* **ACTION ITEM**
Could you copy every line of the data that contains the word "Preguntas"?

:: MATERIAL SHOWN

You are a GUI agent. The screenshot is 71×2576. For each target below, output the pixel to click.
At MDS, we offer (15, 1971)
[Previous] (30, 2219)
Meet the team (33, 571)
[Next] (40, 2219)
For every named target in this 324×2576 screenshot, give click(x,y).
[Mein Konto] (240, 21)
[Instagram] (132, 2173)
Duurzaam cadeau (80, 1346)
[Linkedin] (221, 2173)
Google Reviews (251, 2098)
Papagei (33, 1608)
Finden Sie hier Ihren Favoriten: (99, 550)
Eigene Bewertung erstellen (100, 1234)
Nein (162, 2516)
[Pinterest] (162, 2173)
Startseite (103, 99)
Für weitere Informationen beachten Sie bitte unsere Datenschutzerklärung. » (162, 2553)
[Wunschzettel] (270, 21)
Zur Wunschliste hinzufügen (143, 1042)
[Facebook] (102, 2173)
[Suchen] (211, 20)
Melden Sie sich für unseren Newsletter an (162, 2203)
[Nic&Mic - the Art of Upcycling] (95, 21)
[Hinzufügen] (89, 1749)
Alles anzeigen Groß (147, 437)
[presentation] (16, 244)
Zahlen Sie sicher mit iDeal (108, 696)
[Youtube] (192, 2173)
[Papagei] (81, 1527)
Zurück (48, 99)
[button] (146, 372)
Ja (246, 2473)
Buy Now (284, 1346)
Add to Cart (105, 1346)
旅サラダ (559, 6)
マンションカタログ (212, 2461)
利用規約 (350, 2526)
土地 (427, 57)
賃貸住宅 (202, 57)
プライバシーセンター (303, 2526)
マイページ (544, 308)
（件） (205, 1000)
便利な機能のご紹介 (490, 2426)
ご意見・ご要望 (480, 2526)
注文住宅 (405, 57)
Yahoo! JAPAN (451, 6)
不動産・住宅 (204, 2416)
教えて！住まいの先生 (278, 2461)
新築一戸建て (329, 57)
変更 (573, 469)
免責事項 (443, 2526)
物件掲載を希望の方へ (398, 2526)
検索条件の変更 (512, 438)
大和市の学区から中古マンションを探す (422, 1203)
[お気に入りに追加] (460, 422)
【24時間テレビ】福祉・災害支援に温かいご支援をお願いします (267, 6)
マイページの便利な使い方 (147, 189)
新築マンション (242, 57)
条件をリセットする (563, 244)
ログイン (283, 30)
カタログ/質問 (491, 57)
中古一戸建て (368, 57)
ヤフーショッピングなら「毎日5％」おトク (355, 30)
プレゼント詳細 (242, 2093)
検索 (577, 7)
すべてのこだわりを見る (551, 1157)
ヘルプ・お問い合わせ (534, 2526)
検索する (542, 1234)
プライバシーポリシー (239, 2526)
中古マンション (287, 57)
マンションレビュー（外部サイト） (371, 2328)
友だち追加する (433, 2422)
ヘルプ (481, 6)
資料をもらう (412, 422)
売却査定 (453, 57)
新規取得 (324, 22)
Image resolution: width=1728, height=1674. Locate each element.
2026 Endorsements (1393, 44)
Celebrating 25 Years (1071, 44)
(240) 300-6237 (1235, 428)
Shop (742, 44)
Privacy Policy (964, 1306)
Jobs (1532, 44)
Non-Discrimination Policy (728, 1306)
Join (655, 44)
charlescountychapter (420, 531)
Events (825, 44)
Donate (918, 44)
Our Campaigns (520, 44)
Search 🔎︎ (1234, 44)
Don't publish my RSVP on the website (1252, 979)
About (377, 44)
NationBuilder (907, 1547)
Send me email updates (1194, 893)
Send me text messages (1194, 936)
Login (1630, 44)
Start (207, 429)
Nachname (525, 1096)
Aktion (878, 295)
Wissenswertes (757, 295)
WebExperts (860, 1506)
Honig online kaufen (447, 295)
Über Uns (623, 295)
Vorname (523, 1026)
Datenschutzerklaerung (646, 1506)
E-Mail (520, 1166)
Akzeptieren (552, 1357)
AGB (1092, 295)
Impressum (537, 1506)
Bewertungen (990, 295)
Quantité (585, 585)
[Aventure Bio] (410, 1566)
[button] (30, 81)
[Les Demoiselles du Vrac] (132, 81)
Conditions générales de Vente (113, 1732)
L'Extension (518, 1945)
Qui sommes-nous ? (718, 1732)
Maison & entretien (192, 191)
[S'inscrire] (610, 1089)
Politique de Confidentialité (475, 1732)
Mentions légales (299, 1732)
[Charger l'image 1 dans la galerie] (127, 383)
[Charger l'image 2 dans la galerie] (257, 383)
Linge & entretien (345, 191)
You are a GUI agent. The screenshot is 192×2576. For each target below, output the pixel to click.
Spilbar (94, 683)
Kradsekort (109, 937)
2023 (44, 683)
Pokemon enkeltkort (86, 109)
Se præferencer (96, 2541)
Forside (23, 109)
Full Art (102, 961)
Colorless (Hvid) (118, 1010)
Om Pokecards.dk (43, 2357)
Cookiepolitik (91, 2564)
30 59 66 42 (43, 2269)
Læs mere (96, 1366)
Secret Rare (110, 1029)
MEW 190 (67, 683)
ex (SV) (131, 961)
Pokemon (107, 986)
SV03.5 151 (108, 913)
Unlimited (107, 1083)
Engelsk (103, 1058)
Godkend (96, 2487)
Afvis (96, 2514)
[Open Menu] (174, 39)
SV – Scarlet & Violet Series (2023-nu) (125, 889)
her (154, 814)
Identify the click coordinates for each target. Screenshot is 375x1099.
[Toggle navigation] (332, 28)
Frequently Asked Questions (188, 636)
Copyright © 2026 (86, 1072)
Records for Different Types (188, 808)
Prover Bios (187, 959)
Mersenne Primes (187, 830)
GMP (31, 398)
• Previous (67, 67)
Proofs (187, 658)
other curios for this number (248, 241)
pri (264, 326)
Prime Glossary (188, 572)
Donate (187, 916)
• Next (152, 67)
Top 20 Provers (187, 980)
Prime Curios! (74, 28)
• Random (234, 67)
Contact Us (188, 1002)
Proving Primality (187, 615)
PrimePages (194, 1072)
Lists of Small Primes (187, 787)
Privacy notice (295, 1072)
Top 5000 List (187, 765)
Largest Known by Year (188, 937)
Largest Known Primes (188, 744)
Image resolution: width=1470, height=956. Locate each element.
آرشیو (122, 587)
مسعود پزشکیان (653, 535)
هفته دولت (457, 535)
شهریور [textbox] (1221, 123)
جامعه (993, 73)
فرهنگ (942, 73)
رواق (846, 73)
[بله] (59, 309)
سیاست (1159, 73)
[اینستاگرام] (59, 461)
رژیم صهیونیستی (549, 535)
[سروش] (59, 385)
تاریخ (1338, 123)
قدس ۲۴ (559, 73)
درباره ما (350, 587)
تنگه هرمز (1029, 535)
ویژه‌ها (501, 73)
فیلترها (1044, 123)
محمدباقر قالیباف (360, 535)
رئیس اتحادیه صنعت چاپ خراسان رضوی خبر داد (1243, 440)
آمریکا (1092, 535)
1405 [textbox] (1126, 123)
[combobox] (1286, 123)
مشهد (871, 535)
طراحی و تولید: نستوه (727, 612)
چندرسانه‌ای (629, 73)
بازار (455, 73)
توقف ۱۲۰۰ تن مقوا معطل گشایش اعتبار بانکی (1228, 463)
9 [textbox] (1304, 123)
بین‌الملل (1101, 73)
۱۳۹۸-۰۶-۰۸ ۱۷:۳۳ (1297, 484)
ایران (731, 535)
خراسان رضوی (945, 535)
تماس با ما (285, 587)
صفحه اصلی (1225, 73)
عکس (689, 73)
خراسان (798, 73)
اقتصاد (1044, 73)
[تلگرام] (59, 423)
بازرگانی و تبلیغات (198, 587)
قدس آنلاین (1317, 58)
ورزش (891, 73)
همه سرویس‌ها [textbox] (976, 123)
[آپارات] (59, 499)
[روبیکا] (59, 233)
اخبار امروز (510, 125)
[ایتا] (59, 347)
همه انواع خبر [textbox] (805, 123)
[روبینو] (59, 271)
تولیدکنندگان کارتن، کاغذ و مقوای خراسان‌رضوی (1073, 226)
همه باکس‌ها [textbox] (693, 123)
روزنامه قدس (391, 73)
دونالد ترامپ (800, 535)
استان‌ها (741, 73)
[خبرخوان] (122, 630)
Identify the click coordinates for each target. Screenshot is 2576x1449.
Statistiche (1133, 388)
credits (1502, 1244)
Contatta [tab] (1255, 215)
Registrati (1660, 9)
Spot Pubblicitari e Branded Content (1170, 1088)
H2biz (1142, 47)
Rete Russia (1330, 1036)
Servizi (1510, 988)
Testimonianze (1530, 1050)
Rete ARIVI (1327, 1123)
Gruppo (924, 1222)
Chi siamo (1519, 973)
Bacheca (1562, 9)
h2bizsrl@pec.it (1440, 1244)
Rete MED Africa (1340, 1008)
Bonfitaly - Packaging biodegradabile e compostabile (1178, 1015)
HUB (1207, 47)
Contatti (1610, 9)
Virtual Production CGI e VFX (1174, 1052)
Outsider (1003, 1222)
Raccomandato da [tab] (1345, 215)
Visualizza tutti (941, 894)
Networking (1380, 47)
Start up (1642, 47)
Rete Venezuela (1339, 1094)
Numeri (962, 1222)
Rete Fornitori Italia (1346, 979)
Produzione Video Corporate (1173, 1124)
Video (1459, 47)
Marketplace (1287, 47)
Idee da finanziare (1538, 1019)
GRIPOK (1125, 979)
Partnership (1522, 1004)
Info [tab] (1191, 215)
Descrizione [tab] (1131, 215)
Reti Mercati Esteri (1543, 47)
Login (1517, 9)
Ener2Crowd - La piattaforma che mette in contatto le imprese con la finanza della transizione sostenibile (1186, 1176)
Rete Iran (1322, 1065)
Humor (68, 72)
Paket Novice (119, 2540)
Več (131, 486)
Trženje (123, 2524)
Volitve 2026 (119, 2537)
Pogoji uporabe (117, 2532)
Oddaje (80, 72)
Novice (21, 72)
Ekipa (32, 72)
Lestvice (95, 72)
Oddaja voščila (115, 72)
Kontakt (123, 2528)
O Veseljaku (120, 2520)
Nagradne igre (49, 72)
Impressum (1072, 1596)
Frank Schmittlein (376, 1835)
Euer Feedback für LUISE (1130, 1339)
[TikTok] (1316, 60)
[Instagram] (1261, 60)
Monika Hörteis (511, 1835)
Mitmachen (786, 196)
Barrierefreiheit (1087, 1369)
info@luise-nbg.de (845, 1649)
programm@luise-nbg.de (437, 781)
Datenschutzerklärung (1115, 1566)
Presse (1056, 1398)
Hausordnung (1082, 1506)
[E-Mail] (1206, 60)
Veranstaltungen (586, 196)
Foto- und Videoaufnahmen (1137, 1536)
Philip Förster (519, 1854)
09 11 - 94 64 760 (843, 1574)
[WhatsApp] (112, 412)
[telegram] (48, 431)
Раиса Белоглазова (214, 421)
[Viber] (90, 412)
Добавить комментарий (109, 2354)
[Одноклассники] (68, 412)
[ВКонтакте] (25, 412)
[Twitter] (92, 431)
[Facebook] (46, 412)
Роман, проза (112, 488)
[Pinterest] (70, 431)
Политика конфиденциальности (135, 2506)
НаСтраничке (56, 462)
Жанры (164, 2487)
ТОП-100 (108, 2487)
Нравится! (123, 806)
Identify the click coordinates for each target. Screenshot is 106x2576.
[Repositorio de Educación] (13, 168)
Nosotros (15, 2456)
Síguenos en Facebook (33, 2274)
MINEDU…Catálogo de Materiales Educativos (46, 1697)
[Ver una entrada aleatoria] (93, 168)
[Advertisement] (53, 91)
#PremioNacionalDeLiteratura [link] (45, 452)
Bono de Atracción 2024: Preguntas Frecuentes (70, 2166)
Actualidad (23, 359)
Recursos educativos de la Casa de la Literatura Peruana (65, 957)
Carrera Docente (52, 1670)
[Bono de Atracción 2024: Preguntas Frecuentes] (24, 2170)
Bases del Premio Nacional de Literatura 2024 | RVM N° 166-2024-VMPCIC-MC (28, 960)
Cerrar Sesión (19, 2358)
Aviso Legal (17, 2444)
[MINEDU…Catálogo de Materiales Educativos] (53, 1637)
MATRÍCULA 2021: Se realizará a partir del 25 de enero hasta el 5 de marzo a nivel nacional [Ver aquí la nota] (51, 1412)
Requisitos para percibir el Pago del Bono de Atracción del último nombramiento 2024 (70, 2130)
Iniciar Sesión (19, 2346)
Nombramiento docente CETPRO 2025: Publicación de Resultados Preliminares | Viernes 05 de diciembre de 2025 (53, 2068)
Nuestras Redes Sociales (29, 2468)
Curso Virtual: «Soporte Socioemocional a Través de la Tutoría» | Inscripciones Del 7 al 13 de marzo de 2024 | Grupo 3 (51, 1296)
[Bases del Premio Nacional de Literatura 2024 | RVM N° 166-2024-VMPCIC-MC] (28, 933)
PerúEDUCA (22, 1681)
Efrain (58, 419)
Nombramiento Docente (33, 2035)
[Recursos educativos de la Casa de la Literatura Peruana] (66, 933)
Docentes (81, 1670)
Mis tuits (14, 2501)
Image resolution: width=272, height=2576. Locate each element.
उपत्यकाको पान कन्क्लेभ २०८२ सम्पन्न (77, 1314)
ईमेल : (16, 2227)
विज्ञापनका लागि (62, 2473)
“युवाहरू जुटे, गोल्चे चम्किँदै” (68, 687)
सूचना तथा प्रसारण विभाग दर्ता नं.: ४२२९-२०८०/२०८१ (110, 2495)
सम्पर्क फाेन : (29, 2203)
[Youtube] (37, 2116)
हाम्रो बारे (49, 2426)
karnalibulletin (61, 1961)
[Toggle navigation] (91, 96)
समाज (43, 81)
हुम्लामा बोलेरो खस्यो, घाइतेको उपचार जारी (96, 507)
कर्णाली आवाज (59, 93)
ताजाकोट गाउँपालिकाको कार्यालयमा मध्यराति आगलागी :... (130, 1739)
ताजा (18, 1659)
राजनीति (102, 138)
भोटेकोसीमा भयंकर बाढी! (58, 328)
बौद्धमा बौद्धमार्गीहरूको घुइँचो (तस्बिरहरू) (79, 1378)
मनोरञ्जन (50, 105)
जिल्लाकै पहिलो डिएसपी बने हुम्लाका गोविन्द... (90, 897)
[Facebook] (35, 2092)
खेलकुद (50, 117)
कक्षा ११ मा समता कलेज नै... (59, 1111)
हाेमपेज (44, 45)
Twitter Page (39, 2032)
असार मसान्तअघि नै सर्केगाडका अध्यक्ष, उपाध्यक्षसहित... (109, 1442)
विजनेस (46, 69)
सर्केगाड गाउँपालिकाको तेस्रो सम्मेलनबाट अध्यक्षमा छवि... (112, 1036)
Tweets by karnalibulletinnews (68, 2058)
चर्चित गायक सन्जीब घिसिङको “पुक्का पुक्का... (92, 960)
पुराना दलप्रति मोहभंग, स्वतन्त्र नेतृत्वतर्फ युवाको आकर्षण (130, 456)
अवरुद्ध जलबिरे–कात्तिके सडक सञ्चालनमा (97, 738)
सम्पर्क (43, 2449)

::::

* **PROBLEM SOLUTION**
Bono de Atracción 2024: Preguntas Frecuentes (70, 2166)
[Bono de Atracción 2024: Preguntas Frecuentes] (24, 2170)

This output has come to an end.